_Task_.
Copy the data below verbatim, leaving no line out.

Start of Block

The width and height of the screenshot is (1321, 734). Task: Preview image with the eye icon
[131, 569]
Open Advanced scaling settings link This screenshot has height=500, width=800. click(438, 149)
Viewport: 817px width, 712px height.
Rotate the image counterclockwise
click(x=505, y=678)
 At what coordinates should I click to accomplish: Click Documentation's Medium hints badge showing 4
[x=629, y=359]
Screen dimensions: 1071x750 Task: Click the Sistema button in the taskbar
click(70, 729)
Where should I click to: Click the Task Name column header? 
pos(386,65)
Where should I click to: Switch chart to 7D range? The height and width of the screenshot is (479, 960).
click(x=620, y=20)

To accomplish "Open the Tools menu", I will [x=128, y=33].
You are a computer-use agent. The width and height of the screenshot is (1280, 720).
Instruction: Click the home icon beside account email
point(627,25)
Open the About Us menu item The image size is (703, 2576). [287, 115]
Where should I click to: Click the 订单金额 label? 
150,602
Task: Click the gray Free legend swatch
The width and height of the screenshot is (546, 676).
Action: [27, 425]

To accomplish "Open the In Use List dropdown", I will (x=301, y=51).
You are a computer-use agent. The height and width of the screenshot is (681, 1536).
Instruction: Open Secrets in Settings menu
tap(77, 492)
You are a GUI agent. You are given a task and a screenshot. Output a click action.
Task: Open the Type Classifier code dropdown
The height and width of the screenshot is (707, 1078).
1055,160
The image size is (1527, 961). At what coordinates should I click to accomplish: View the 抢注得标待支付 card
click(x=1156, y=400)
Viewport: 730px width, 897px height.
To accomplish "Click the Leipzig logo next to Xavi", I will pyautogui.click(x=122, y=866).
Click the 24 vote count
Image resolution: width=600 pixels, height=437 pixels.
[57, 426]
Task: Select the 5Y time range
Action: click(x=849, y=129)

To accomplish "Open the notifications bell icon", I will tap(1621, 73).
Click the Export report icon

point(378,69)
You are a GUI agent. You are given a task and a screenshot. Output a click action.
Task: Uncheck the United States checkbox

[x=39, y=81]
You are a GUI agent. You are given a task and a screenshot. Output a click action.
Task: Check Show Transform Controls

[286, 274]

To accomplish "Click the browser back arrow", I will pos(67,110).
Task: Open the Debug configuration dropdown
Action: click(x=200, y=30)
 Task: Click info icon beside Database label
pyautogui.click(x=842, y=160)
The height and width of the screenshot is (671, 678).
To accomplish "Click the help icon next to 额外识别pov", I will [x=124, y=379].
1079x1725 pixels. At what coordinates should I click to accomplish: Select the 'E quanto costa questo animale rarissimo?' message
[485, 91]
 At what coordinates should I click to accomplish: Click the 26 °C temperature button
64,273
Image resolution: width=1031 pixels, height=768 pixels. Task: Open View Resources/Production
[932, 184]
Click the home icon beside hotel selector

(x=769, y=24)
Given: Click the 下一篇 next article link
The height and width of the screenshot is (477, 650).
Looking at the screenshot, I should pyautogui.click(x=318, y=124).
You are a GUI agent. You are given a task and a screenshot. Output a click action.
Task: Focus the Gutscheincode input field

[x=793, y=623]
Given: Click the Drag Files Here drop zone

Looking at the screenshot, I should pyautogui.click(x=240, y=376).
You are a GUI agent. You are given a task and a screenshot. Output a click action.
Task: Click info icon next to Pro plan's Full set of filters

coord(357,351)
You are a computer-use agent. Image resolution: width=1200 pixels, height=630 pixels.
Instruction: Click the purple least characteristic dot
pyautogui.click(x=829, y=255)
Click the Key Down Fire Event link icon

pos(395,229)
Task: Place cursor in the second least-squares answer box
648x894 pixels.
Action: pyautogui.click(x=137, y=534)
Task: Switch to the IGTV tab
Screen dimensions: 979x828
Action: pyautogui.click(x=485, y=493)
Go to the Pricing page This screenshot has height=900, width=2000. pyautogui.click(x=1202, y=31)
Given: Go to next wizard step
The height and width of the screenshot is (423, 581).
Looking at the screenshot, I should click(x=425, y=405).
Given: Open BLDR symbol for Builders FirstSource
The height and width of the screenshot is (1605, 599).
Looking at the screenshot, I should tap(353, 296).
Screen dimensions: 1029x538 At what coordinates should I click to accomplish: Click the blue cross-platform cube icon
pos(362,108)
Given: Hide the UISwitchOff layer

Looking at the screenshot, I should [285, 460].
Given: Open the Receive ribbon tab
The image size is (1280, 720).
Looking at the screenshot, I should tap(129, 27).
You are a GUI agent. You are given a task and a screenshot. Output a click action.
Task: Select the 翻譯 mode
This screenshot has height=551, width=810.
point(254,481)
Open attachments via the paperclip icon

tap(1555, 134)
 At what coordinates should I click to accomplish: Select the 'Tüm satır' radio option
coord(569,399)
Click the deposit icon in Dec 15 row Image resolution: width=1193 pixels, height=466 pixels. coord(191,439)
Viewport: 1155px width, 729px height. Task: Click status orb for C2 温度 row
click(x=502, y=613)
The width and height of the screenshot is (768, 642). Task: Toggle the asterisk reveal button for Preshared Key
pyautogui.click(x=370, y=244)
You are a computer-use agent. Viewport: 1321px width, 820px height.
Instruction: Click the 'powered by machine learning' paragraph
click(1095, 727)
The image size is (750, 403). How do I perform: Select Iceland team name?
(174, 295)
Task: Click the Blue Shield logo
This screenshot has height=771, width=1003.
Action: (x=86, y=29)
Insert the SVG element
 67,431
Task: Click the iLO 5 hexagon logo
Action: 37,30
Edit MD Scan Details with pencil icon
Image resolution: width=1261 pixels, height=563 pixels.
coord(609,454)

End of Block

_Reply_.
The width and height of the screenshot is (1321, 734). Task: Preview image with the eye icon
[131, 569]
Open Advanced scaling settings link This screenshot has height=500, width=800. click(438, 149)
Viewport: 817px width, 712px height.
Rotate the image counterclockwise
click(x=505, y=678)
 At what coordinates should I click to accomplish: Click Documentation's Medium hints badge showing 4
[x=629, y=359]
Screen dimensions: 1071x750 Task: Click the Sistema button in the taskbar
click(70, 729)
Where should I click to: Click the Task Name column header? 
pos(386,65)
Where should I click to: Switch chart to 7D range? The height and width of the screenshot is (479, 960).
click(x=620, y=20)

To accomplish "Open the Tools menu", I will [x=128, y=33].
You are a computer-use agent. The width and height of the screenshot is (1280, 720).
Instruction: Click the home icon beside account email
point(627,25)
Open the About Us menu item The image size is (703, 2576). [287, 115]
Where should I click to: Click the 订单金额 label? 
150,602
Task: Click the gray Free legend swatch
The width and height of the screenshot is (546, 676).
Action: [27, 425]

To accomplish "Open the In Use List dropdown", I will (x=301, y=51).
You are a computer-use agent. The height and width of the screenshot is (681, 1536).
Instruction: Open Secrets in Settings menu
tap(77, 492)
You are a GUI agent. You are given a task and a screenshot. Output a click action.
Task: Open the Type Classifier code dropdown
The height and width of the screenshot is (707, 1078).
1055,160
The image size is (1527, 961). At what coordinates should I click to accomplish: View the 抢注得标待支付 card
click(x=1156, y=400)
Viewport: 730px width, 897px height.
To accomplish "Click the Leipzig logo next to Xavi", I will pyautogui.click(x=122, y=866).
Click the 24 vote count
Image resolution: width=600 pixels, height=437 pixels.
[57, 426]
Task: Select the 5Y time range
Action: click(x=849, y=129)

To accomplish "Open the notifications bell icon", I will tap(1621, 73).
Click the Export report icon

point(378,69)
You are a GUI agent. You are given a task and a screenshot. Output a click action.
Task: Uncheck the United States checkbox

[x=39, y=81]
You are a GUI agent. You are given a task and a screenshot. Output a click action.
Task: Check Show Transform Controls

[286, 274]

To accomplish "Click the browser back arrow", I will pos(67,110).
Task: Open the Debug configuration dropdown
Action: click(x=200, y=30)
 Task: Click info icon beside Database label
pyautogui.click(x=842, y=160)
The height and width of the screenshot is (671, 678).
To accomplish "Click the help icon next to 额外识别pov", I will [x=124, y=379].
1079x1725 pixels. At what coordinates should I click to accomplish: Select the 'E quanto costa questo animale rarissimo?' message
[485, 91]
 At what coordinates should I click to accomplish: Click the 26 °C temperature button
64,273
Image resolution: width=1031 pixels, height=768 pixels. Task: Open View Resources/Production
[932, 184]
Click the home icon beside hotel selector

(x=769, y=24)
Given: Click the 下一篇 next article link
The height and width of the screenshot is (477, 650).
Looking at the screenshot, I should pyautogui.click(x=318, y=124).
You are a GUI agent. You are given a task and a screenshot. Output a click action.
Task: Focus the Gutscheincode input field

[x=793, y=623]
Given: Click the Drag Files Here drop zone

Looking at the screenshot, I should pyautogui.click(x=240, y=376).
You are a GUI agent. You are given a task and a screenshot. Output a click action.
Task: Click info icon next to Pro plan's Full set of filters

coord(357,351)
You are a computer-use agent. Image resolution: width=1200 pixels, height=630 pixels.
Instruction: Click the purple least characteristic dot
pyautogui.click(x=829, y=255)
Click the Key Down Fire Event link icon

pos(395,229)
Task: Place cursor in the second least-squares answer box
648x894 pixels.
Action: pyautogui.click(x=137, y=534)
Task: Switch to the IGTV tab
Screen dimensions: 979x828
Action: pyautogui.click(x=485, y=493)
Go to the Pricing page This screenshot has height=900, width=2000. pyautogui.click(x=1202, y=31)
Given: Go to next wizard step
The height and width of the screenshot is (423, 581).
Looking at the screenshot, I should click(x=425, y=405).
Given: Open BLDR symbol for Builders FirstSource
The height and width of the screenshot is (1605, 599).
Looking at the screenshot, I should tap(353, 296).
Screen dimensions: 1029x538 At what coordinates should I click to accomplish: Click the blue cross-platform cube icon
pos(362,108)
Given: Hide the UISwitchOff layer

Looking at the screenshot, I should [285, 460].
Given: Open the Receive ribbon tab
The image size is (1280, 720).
Looking at the screenshot, I should tap(129, 27).
You are a GUI agent. You are given a task and a screenshot. Output a click action.
Task: Select the 翻譯 mode
This screenshot has height=551, width=810.
point(254,481)
Open attachments via the paperclip icon

tap(1555, 134)
 At what coordinates should I click to accomplish: Select the 'Tüm satır' radio option
coord(569,399)
Click the deposit icon in Dec 15 row Image resolution: width=1193 pixels, height=466 pixels. coord(191,439)
Viewport: 1155px width, 729px height. Task: Click status orb for C2 温度 row
click(x=502, y=613)
The width and height of the screenshot is (768, 642). Task: Toggle the asterisk reveal button for Preshared Key
pyautogui.click(x=370, y=244)
You are a computer-use agent. Viewport: 1321px width, 820px height.
Instruction: Click the 'powered by machine learning' paragraph
click(1095, 727)
The image size is (750, 403). How do I perform: Select Iceland team name?
(174, 295)
Task: Click the Blue Shield logo
This screenshot has height=771, width=1003.
Action: (x=86, y=29)
Insert the SVG element
 67,431
Task: Click the iLO 5 hexagon logo
Action: 37,30
Edit MD Scan Details with pencil icon
Image resolution: width=1261 pixels, height=563 pixels.
coord(609,454)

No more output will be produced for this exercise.